Many Middle Passages

Many Middle Passages: Forced Migration and the Making of the Modern World, ed. Emma Christopher, Cassandra Pybus, and Marcus Rediker (Berkeley: Univ. of Calif., 2007) takes some of its inspiration from the 2000 Beacon Press book Many-Headed Hydra: Sailors, Slaves, Commoners, and the Hidden History of the Revolutionary Atlantic, which argued in part that the Atlantic slave trade could be used as a way to understand other slave trades. The editors of Many Middle Passages felt that the Atlantic slave trade’s infamous middle passage — the disorientation, the violence, the occasional resistance — could help us understand other slave trades, in other parts of the world and in other eras. Eleven independent essays explore this idea further.

In “The Other Middle Passage: The African Slave Trade in the Indian Ocean,” Edward A. Alpers sheds some light on the lesser-known slave trade on the other side of the African continent. Alpers raises the obvious point that “it is a mistake to restrict analyses of the middle passage only to oceanic passages, assuming that enslaved Africans embarked from the African coast as if they were leaving their native country, when in fact their passage from freedom into slavery actually began with the moment they were swept up by the economic forces that drove the slave trade deep into the African interior.” [p. 21] Based on this assumption, Alpers traces the Indian Ocean slave trade into the interior of Africa. Relying primarily on freed-slave narratives, Alpers presents us with the horrors of the slave trade on land and by sea. The ocean passages were as horrible on the Indian Ocean as they were on the Atlantic Ocean, with the same high mortality rates and the same dehumanizing conditions. The commodification of human beings seems to take similar forms no matter where it springs up.

In “‘The Slave Trade Is Merciful Compared to This’: Slave Traders, Convict Transportation, and the Abolitionists,” Emma Christopher examines how England transported the earliest convicts to Australia. Some captains of the early ships that carried convicts to the penal colony in Australia had been slave traders previously. As slave traders, they had some financial incentive to keep as many slaves alive as possible. On the trip to Australia, however, there was no financial incentive to keep the convicts alive: “the captains could actually gain financially from the death of the convicts, as the food of the deceased was saved and could be sold once the ship reached its destination.” [p. 110]

Emma Christopher quotes from a letter sent to England by a soldier stationed in Australia at the time who said, “the slave trade is merciful compared to what I have seen in this fleet.” She then goes on to point out that whereas the incredible suffering on slave traders resulted from the commoditization of human beings, the absence of financial incentives helped create the incredible suffering on the convict transports: “Inured to the kind of cruelty that pervaded the trade in slaves, and with no financial incentive to check their behavior, [the ship’s officers] cared little for their charges.” [p. 122] Once back in England, the ship’s officers were tried and quickly acquitted, yet pressure from abolitionists and others forced the government to make sure the convicts were treated better thereafter.
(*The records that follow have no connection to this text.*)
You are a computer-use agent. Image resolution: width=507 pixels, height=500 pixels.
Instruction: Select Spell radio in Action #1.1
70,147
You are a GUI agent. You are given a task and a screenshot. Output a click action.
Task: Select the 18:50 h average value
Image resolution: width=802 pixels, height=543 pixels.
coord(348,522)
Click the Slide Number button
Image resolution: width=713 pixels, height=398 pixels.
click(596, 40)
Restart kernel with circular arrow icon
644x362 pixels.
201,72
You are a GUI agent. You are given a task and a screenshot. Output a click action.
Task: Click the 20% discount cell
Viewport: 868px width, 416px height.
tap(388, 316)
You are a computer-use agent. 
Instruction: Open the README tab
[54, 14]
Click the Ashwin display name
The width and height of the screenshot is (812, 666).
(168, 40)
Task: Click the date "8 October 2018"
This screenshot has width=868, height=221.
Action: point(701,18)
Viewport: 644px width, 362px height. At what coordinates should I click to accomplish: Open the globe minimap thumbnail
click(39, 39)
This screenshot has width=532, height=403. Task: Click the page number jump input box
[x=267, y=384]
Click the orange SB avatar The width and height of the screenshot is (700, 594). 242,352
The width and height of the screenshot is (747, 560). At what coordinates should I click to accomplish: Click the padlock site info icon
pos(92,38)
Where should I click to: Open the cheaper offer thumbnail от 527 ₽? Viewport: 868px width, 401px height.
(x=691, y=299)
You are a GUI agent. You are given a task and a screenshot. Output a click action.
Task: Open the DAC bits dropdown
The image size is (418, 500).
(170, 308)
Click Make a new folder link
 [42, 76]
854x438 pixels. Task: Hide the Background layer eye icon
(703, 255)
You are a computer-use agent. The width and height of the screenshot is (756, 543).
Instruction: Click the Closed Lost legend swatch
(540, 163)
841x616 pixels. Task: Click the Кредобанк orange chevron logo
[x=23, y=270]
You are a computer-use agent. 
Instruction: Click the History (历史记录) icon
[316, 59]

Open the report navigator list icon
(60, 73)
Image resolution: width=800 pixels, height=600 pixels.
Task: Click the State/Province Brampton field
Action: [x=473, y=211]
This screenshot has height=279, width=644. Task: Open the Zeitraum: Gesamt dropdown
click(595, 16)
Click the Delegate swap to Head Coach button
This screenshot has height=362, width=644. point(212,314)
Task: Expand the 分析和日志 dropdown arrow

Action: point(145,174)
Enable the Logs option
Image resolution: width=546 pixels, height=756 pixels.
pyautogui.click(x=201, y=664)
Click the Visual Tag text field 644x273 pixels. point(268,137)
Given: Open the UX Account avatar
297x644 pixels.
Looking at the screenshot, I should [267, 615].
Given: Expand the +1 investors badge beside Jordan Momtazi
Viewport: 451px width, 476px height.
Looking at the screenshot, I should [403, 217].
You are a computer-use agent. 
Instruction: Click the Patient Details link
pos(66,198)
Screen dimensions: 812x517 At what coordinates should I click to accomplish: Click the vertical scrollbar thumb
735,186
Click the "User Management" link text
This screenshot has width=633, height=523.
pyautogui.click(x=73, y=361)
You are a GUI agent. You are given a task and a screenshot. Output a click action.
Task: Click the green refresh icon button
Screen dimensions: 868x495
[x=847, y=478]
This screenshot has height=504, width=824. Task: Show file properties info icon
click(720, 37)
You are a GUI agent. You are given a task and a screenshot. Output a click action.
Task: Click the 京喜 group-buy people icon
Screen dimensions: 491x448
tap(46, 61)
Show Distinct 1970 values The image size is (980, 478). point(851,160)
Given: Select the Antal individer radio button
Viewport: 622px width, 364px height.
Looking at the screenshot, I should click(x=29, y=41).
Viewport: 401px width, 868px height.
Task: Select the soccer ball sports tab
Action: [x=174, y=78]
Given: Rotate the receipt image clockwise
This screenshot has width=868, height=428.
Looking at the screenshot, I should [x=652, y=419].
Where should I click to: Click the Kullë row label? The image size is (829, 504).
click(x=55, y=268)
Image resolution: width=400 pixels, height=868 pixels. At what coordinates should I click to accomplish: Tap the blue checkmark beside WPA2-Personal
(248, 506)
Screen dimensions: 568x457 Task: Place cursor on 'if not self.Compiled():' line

The real point, left unspoken, is that it would have been better if we hadn’t commodified human beings to begin with.

In “La Traite des Jaunes: Trafficking in Women and Children across the China Sea,” Julia Martinez studies the trade in sex slaves in and around the China Sea. This slave trade came to prominence in the late 19th C., peaked in the first half of the 20th C., and continues today. Many of the victims of this trade were children — some from destitute families who may even have sold their children out of desperation, but some kidnapped from prosperous families. The children sere sold as young as eight years old, and girls would be forced into selling sex at about age thirteen; they might be released from “debt bondage” at age eighteen [p. 214]; it is horrible to think that children treated as commodities, not as human beings, even if they were eventually released from bondage.

The China Sea sex slave trade was partially repressed through the middle 20th C., but there was a resurgence in the 1980’s as the times brought increased prosperity to the region. The sex slave trade continues today throughout the region. The final chapter of the book, titled “Afterword: ‘All of It Is Now'”, points out that more people are enslaved today (27 million) than at any previous point in history. The good news is that a smaller percentage of the world’s population is enslaved now than in earlier centuries, and that slavery is now illegal everywhere. But still — there are 27 million people enslaved even as I write this.

I was expecting this to be the usual boring academic book, but it wasn’t. Not all of the eleven essays were as powerful as the ones I have discussed, but all the essays are worth reading. The subject matter is so shocking and fascinating (in a horrible kind of way) that it overcomes even the occasional turgid academic prose. And the book is particularly compelling because several of the writers go out of the way to provide lengthy excerpts from first-person freed-slave narratives, so we get to hear the voices of slaves firsthand — at least, we get to hear the voices of those lucky slaves who somehow made it to freedom.